■ **Text shown**

-=-=-=-=-

In Part 1, I introduced VTune, the profiling workflow, and the program to be profiled. The first step of the profiling workflow is building the target program. It’s important that the target is built with compiler optimizations turned on. In this part, I’ll provide an introduction to analysis types.
Before you do anything, you have to define the purpose of profiling. What are you looking for? In this tutorial, you’ll be looking for hotspots. A hotspot (or hot spot) is a region of a computer program or computer system that causes an amount of activity that is significant with respect to the rest of the system. This definition is more general than the one mentioned in Wikipedia. Typically, the activity of interest is program execution. In this case, a hotspot would be a region of the program in which a significant portion of the total execution time is spent in.
Finding hotspots is not the only possible reason to profile. Other reasons include finding errors, discovering parallelization opportunities, understanding how threads or processes interact with each other, and analyzing the utilization of particular I/O devices or system resources. If you want to improve performance but not sure where to start, you can refer to the performance tuning methodology.
In this tutorial, I’ll show you how to find performance hotspots in the password cracking program.
VTune Projects and Analyses
A VTune project is a collection of analyses. A project has only two properties: a name and a directory where analyses results are stored. So go ahead and create a project and name it whatever you want (stay calm and choose a descriptive name).

-=-=-=-=-

■ **Material supplied**
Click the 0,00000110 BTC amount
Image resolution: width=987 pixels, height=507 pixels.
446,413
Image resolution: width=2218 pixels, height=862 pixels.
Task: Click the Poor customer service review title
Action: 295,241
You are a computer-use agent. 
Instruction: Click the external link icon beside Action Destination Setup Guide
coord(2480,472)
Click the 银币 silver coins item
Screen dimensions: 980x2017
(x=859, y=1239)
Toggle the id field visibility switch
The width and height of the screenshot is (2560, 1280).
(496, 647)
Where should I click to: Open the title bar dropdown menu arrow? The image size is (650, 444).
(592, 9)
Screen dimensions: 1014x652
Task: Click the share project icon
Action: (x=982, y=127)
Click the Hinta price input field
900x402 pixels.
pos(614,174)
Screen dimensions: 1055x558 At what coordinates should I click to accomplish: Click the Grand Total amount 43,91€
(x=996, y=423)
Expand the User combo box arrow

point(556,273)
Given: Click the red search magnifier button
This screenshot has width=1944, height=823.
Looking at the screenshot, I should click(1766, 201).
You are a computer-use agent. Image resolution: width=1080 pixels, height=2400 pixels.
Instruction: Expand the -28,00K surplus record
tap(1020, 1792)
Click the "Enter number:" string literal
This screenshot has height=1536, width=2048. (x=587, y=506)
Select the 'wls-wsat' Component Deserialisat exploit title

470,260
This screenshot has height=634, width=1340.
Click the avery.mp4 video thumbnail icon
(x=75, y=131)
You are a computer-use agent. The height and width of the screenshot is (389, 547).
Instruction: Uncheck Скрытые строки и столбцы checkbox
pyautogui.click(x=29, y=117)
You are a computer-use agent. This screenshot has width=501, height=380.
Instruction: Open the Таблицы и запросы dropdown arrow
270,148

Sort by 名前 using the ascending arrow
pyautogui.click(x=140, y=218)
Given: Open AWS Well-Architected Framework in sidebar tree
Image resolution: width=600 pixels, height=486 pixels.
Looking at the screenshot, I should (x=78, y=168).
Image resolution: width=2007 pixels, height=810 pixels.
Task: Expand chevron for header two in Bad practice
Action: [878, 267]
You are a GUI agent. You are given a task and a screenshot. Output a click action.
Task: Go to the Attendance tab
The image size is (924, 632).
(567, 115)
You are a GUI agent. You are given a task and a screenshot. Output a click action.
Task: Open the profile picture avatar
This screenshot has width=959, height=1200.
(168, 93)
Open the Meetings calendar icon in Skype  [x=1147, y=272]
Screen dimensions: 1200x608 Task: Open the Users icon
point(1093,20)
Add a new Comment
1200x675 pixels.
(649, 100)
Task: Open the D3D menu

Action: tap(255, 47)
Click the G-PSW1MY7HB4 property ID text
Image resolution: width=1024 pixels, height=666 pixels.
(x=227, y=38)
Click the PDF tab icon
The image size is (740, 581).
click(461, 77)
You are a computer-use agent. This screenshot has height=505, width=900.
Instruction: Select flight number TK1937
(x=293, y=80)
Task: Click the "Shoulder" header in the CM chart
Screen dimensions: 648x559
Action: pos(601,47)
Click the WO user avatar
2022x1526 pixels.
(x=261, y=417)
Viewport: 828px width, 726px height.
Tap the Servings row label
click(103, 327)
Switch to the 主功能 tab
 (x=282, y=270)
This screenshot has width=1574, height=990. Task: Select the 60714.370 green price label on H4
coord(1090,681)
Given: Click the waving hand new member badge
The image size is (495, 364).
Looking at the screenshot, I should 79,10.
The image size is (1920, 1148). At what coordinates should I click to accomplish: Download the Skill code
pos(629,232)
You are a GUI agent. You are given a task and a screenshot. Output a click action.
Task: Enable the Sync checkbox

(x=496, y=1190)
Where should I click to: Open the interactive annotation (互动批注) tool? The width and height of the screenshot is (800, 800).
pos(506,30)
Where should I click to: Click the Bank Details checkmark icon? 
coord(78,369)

-=-=-=-=-

■ **Your goal**
Do the following statements agree with the VTune profiling text above? For each, answer yes or no and quote the words from the text that decide it. (a) The target program should be built with compiler optimizations turned off. (b) A VTune project has only two properties, a name and a directory. (c) Finding hotspots is the only reason to profile a program.

■ **Written reply**
(a) No: "It’s important that the target is built with compiler optimizations turned on."
(b) Yes: "A project has only two properties: a name and a directory where analyses results are stored."
(c) No: "Finding hotspots is not the only possible reason to profile."